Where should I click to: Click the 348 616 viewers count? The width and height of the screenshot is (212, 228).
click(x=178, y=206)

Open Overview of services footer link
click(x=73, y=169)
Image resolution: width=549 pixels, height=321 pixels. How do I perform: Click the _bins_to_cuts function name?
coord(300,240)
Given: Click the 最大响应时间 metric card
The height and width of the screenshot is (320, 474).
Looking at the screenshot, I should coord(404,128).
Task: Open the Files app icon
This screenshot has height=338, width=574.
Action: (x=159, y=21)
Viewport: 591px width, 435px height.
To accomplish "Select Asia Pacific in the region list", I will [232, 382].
...
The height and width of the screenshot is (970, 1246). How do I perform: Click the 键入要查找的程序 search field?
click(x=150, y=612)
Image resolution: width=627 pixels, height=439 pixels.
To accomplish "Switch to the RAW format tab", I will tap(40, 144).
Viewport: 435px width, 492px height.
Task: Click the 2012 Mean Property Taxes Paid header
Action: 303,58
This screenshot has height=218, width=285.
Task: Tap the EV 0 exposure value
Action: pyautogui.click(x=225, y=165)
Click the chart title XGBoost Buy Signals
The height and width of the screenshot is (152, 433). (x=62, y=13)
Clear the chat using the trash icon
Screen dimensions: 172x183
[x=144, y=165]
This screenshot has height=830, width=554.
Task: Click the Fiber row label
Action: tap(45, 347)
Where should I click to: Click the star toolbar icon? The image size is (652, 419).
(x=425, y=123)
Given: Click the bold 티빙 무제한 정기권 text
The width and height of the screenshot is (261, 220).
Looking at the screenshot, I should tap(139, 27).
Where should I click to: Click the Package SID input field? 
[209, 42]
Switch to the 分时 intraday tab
...
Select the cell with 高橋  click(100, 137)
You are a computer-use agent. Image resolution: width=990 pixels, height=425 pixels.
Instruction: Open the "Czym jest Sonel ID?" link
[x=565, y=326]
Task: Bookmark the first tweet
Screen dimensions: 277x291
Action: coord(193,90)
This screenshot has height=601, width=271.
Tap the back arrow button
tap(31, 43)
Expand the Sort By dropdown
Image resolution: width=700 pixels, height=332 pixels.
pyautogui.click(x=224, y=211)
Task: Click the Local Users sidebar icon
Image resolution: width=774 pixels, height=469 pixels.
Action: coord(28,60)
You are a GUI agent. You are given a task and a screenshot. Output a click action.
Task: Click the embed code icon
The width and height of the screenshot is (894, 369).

ABOUT THIS TASK:
Would you quote everything above from the line containing "The width and height of the screenshot is (261, 220)." down to the line containing "Switch to the 分时 intraday tab"? Include both of those lines and nothing else.

RESULT OF THIS TASK:
The width and height of the screenshot is (261, 220).
Looking at the screenshot, I should tap(139, 27).
Where should I click to: Click the Package SID input field? 
[209, 42]
Switch to the 分时 intraday tab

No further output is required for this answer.